But I'm curious, if I'm stepped down to 120 volt, typical house circuit from an extension cord, what can I run?

Obviously the Ac unit is out of the question, but it seems I should be able to operate all lights, fans, tv.

Fridge on Ac?
Heater?
Electric blanket?

I ask cause I have a bunch of guests over New Years and I wanted to let a couple sleep in it, but it will be cold that night.
30 amp IS 120VAC. If your question is actually what can you operate from a 'standard' 15A or 20A household circuit, you are limited! Your power converter will provide all of your 12VDC electrical needs like running all of your control boards, lights, furnace blower, etc. I would suggest keeping the 'Use/Store' switch located at your entry door to 'Store' so your single stage converter does not overcharge your battery.
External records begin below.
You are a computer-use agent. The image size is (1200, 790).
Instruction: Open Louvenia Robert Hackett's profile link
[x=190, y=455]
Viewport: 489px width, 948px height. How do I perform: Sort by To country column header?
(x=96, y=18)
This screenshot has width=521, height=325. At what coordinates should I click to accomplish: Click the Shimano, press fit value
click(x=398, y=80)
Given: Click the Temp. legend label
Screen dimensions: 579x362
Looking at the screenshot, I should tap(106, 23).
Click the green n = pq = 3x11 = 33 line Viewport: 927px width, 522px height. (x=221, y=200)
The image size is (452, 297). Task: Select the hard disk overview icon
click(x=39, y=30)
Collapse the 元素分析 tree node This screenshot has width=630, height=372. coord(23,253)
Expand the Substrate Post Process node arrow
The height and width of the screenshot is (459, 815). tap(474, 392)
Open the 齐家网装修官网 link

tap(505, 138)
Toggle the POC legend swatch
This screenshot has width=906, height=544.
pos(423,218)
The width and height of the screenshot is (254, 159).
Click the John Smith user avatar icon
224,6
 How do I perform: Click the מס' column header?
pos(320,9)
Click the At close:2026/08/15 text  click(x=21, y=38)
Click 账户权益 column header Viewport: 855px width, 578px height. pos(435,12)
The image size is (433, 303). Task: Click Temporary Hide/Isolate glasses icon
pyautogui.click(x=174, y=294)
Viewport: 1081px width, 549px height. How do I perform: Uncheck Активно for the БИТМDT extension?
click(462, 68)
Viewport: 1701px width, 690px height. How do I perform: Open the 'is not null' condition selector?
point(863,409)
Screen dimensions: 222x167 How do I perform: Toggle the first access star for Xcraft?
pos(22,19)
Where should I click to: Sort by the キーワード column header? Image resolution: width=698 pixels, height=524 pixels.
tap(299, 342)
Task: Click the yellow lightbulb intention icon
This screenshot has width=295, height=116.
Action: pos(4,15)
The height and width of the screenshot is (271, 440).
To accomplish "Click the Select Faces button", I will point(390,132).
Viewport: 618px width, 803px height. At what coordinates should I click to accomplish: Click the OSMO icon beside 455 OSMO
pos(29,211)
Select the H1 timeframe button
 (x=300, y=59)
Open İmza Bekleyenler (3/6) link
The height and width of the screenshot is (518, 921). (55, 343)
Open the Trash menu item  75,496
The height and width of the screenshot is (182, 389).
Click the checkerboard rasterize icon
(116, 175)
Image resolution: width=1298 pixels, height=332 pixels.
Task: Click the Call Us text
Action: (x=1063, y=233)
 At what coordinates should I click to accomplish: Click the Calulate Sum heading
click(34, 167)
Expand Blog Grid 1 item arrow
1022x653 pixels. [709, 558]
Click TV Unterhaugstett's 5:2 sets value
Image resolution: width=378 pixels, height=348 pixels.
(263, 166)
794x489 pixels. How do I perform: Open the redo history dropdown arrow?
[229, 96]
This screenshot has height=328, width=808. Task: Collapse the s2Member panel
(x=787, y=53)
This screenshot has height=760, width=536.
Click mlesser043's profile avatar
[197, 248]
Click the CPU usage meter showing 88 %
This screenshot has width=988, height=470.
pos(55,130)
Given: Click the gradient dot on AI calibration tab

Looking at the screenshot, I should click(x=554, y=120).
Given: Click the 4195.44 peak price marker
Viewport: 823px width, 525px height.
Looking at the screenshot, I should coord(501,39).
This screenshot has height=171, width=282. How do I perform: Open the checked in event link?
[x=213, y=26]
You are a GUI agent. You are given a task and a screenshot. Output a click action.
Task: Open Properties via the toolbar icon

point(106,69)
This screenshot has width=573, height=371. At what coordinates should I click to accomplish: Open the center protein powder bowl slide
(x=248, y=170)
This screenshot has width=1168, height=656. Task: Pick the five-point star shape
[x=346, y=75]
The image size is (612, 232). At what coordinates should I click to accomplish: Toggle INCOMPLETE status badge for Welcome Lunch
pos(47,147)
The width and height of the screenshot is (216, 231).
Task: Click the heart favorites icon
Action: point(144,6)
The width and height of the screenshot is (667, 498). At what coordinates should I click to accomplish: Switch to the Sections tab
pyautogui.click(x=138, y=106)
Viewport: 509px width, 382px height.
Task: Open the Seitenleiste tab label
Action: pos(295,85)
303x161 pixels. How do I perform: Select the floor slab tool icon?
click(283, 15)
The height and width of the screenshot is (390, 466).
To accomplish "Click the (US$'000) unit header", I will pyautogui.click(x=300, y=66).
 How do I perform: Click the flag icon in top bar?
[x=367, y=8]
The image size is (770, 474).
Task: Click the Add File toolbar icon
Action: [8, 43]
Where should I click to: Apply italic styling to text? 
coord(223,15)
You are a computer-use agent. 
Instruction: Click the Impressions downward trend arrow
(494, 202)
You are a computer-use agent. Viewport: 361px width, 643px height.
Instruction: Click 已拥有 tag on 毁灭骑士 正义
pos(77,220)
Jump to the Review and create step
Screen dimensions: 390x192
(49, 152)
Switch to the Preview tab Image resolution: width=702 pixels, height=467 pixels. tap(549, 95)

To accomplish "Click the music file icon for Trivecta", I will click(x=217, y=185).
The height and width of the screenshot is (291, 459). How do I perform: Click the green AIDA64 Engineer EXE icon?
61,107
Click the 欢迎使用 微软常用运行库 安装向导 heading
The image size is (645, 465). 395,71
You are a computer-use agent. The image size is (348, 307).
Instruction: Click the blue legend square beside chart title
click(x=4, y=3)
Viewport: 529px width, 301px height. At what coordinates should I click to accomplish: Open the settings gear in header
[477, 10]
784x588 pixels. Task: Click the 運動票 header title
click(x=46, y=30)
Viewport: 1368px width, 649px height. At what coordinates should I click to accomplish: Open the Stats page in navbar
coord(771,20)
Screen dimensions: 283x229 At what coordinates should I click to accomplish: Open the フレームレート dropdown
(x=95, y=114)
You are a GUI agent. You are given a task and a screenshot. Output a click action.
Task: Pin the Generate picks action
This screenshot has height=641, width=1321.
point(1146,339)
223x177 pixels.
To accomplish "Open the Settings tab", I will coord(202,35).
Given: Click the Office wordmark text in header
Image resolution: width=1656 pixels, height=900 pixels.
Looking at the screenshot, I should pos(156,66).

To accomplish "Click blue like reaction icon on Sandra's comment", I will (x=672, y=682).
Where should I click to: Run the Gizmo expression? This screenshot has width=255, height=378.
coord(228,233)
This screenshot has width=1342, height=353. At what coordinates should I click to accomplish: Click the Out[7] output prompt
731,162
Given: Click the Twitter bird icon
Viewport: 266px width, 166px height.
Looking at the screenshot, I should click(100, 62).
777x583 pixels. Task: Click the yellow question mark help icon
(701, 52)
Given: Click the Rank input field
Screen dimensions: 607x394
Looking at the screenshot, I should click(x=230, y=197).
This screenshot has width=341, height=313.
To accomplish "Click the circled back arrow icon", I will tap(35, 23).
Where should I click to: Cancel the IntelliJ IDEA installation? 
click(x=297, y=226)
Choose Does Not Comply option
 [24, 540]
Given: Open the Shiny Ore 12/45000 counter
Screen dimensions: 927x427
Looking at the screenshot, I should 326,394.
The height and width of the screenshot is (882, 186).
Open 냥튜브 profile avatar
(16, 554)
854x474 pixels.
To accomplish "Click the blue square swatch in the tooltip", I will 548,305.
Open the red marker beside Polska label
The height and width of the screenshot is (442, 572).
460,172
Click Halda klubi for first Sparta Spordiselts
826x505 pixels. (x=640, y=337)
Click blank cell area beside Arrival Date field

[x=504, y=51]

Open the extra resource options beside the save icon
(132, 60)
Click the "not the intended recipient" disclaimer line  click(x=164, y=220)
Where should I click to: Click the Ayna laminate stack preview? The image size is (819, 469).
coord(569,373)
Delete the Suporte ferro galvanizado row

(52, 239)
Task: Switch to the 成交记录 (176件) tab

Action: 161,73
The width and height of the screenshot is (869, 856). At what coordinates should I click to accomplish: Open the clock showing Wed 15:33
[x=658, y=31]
I would look at the breaker rating of the outlet feeding your trailer to see if it's 15A or 20A, as it will determine what else your can operate; fridge on 120VAC plus water heater on electric……..probably……….throw in an electric blanket…….you're pushing it or over the circuit's rating.

Not knowing the actual breaker rating, it's hard to tell what the total of appliances' wattage is available. Remember that 15A @ 120VAC is 1800 watts, and 20A @ 120VAC is 2400 watts. Your fridge element is around 400 watts, water heater is 1500 watts and the converter wide open should be around 750-1000 watts.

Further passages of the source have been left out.